Here's his full quote: Why I'm so proud of this campaign is that we have not needed the PACs to create the movement that we've been able to create. Now but I do want to say this. And this is important because I think the PACs [and] the people that have been involved have been demonized. These are individuals who fight to promote environmental regulations—not roll them back. These are people who fight to raise the minimum wages—not lower them. I wish they would have stayed out of this race. I really, really do. Because quite honestly it's been a distraction for me and we haven't needed them to be involved. But you know they are people who want to see the city move forward in making sure that we're strong environmental stewards, that we're taking care of people so that they can have their wages grown. But let me just say emphatically to all of you here that I disavow them. I don't want them involved. We're going to win this race without them. No one speaks for me but me. Feb. 24 update: 

Santa Fe Working Families treasurer Keegan King writes in an email that the group's mailers are "accurate."

"I don’t think you should characterize our mail as

'negative,' which has pejorative implications

," he writes.

He cited a 2002 Albuquerque Journal candidate questionnaire. Bushee responded to the question of whether she would support the living wage thusly: "I fully support an ordinance that guarantees our city workers (through collective bargaining) and employees of city contractors be paid a livable wage with benefits. With regard to expanding the living-wage concept to the private sector, I find the provisions of the current proposal to be unenforceable."

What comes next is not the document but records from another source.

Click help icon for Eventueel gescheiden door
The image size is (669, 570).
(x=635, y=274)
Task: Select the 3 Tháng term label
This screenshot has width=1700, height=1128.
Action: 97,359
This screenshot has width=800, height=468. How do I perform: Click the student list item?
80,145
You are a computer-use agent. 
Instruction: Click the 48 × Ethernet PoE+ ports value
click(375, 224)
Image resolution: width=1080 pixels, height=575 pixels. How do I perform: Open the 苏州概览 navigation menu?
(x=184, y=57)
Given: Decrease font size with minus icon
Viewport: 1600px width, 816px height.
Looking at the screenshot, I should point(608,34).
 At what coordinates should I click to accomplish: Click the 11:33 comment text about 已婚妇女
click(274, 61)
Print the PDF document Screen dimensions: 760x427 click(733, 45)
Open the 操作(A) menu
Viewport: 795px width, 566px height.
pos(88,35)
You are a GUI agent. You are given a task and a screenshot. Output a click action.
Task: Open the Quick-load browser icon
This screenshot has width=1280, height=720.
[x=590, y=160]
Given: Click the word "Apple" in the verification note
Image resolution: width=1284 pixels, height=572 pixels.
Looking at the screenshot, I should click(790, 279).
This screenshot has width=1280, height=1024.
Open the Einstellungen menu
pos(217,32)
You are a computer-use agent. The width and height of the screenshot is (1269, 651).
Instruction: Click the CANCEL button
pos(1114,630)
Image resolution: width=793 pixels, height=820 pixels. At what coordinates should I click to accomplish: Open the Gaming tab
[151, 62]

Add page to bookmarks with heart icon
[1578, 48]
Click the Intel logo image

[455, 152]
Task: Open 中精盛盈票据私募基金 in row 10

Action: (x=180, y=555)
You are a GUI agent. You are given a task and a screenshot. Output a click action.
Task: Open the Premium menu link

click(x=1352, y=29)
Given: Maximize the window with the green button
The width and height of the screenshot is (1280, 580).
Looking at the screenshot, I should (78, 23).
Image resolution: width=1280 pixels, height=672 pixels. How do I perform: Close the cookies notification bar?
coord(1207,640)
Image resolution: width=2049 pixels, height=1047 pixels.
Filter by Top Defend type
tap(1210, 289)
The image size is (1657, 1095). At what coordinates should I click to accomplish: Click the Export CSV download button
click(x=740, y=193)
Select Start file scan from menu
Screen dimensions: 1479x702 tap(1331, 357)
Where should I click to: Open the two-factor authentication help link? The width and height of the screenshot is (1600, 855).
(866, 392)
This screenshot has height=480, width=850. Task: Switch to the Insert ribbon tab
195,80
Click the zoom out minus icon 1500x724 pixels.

Bushee tells SFR she supports the living wage and calls the mailers a distortion of her voting record.

Asked whether his group is disrespecting Gonzales' public statements that call for outside PACs in the race to step down, King writes: "Do you really think working families should rely solely on the candidates to tell the full story in these elections?" 

He adds: "That's why we have political action committees and newspapers—to help educate voters on the issues that matter."